#### Task description:
Reproduce the following material line for line, with no alterations.

>> START Record list

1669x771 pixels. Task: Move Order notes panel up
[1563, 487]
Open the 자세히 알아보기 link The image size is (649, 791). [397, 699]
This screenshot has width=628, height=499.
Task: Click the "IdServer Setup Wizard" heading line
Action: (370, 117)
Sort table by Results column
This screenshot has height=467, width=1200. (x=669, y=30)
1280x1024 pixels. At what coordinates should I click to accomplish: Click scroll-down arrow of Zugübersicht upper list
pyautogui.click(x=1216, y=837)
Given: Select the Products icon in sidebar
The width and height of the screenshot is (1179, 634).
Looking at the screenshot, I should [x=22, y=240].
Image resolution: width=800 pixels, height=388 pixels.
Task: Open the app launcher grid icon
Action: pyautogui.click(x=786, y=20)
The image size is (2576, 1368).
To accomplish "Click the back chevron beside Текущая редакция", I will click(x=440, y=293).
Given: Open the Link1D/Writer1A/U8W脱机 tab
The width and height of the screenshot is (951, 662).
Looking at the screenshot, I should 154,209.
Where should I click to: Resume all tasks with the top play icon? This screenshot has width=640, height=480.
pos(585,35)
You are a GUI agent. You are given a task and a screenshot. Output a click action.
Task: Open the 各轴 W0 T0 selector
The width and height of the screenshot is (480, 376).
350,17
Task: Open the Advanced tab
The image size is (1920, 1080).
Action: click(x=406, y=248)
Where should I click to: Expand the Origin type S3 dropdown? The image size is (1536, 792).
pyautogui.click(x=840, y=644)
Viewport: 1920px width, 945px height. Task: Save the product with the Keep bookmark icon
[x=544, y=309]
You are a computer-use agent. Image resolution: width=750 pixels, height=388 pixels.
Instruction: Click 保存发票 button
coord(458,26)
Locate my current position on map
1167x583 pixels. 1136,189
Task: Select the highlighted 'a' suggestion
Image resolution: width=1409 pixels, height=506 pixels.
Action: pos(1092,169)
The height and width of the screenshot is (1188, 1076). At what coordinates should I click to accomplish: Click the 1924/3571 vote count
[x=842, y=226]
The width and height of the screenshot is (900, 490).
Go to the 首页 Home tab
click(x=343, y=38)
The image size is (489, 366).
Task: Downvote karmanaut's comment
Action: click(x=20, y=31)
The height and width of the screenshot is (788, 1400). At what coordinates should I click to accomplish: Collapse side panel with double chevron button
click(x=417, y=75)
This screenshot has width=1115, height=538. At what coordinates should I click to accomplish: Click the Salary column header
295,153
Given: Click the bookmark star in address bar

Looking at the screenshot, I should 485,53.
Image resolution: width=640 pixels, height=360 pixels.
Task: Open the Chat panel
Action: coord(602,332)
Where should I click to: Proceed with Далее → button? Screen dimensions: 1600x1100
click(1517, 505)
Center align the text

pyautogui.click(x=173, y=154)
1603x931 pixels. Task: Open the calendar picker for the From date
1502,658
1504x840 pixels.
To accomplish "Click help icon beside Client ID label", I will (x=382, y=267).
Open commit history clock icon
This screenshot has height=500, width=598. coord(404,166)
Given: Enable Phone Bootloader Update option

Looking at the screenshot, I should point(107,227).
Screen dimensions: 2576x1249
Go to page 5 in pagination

>> END Record list

#### The solution:
1669x771 pixels. Task: Move Order notes panel up
[1563, 487]
Open the 자세히 알아보기 link The image size is (649, 791). [397, 699]
This screenshot has width=628, height=499.
Task: Click the "IdServer Setup Wizard" heading line
Action: (370, 117)
Sort table by Results column
This screenshot has height=467, width=1200. (x=669, y=30)
1280x1024 pixels. At what coordinates should I click to accomplish: Click scroll-down arrow of Zugübersicht upper list
pyautogui.click(x=1216, y=837)
Given: Select the Products icon in sidebar
The width and height of the screenshot is (1179, 634).
Looking at the screenshot, I should [x=22, y=240].
Image resolution: width=800 pixels, height=388 pixels.
Task: Open the app launcher grid icon
Action: pyautogui.click(x=786, y=20)
The image size is (2576, 1368).
To accomplish "Click the back chevron beside Текущая редакция", I will click(x=440, y=293).
Given: Open the Link1D/Writer1A/U8W脱机 tab
The width and height of the screenshot is (951, 662).
Looking at the screenshot, I should 154,209.
Where should I click to: Resume all tasks with the top play icon? This screenshot has width=640, height=480.
pos(585,35)
You are a GUI agent. You are given a task and a screenshot. Output a click action.
Task: Open the 各轴 W0 T0 selector
The width and height of the screenshot is (480, 376).
350,17
Task: Open the Advanced tab
The image size is (1920, 1080).
Action: click(x=406, y=248)
Where should I click to: Expand the Origin type S3 dropdown? The image size is (1536, 792).
pyautogui.click(x=840, y=644)
Viewport: 1920px width, 945px height. Task: Save the product with the Keep bookmark icon
[x=544, y=309]
You are a computer-use agent. Image resolution: width=750 pixels, height=388 pixels.
Instruction: Click 保存发票 button
coord(458,26)
Locate my current position on map
1167x583 pixels. 1136,189
Task: Select the highlighted 'a' suggestion
Image resolution: width=1409 pixels, height=506 pixels.
Action: pos(1092,169)
The height and width of the screenshot is (1188, 1076). At what coordinates should I click to accomplish: Click the 1924/3571 vote count
[x=842, y=226]
The width and height of the screenshot is (900, 490).
Go to the 首页 Home tab
click(x=343, y=38)
The image size is (489, 366).
Task: Downvote karmanaut's comment
Action: click(x=20, y=31)
The height and width of the screenshot is (788, 1400). At what coordinates should I click to accomplish: Collapse side panel with double chevron button
click(x=417, y=75)
This screenshot has width=1115, height=538. At what coordinates should I click to accomplish: Click the Salary column header
295,153
Given: Click the bookmark star in address bar

Looking at the screenshot, I should 485,53.
Image resolution: width=640 pixels, height=360 pixels.
Task: Open the Chat panel
Action: coord(602,332)
Where should I click to: Proceed with Далее → button? Screen dimensions: 1600x1100
click(1517, 505)
Center align the text

pyautogui.click(x=173, y=154)
1603x931 pixels. Task: Open the calendar picker for the From date
1502,658
1504x840 pixels.
To accomplish "Click help icon beside Client ID label", I will (x=382, y=267).
Open commit history clock icon
This screenshot has height=500, width=598. coord(404,166)
Given: Enable Phone Bootloader Update option

Looking at the screenshot, I should point(107,227).
Screen dimensions: 2576x1249
Go to page 5 in pagination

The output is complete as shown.